Release Date: October 8th, 2000 (Sitges premiere)
Directed by: Lloyd Kaufman, Gabriel Friedman
Written by: Lloyd Kaufman, Michael Herz, Patrick Cassidy, Trent Haaga, Gabriel Friedman
Music by: Wes Nagy
Cast: David Mattey, Clyde Lewis, Heidi Sjursen, Paul Kyrmse, Joe Fleishaker, Debbie Rochon, Ron Jeremy

Troma Entertainment, 109 Minutes

Review:

Then there is the final film. After an 11 year break, the filmmakers had sufficient time to charge their creative batteries and return to the series with something great and compelling, ending the series on a high note: redeeming itself from the previous two outings. Did they succeed?

Yes and no.

This film was the best since the original but it still wasn’t on that level.

The inclusion of Sgt. Kabukiman, NYPD was kind of awesome but that was really the biggest high point.

The plot was interesting, as it put Toxie in an alternate universe and an evil doppelgänger in his universe. Granted, it is a formula that has been used to death but it still gave this series something different.

There were cameos galore but nothing incredibly noteworthy. The fight scenes were decent, the gore was probably at its highest level in the series and at least Toxie’s girl was less annoying.

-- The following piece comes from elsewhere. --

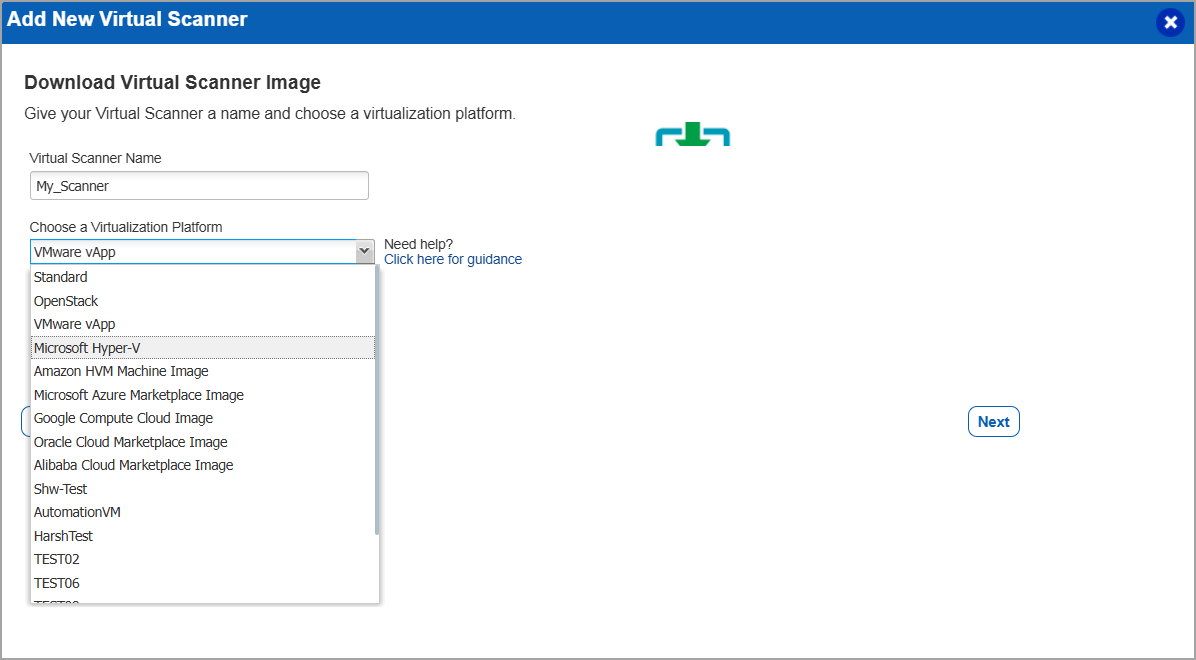
Task: Click the green download arrow icon
Action: click(x=692, y=135)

Granted, she was still annoying. And while there is nothing respectable about these films from a high society standpoint, the constant retard jokes and use of people shitting themselves was way overdone and pretty senseless, even for a film that at its core is senseless.

I don’t dislike the movie, I just don’t have much urge to ever watch it again. As for the original film in The Toxic Avenger series, I could watch that again and again.

By the way, it is worth mentioning that Guardians of the Galaxy director James Gunn got his start with Troma and he worked on this film. As a thank you, he gave Lloyd Kaufman a cameo in the first Guardians movie.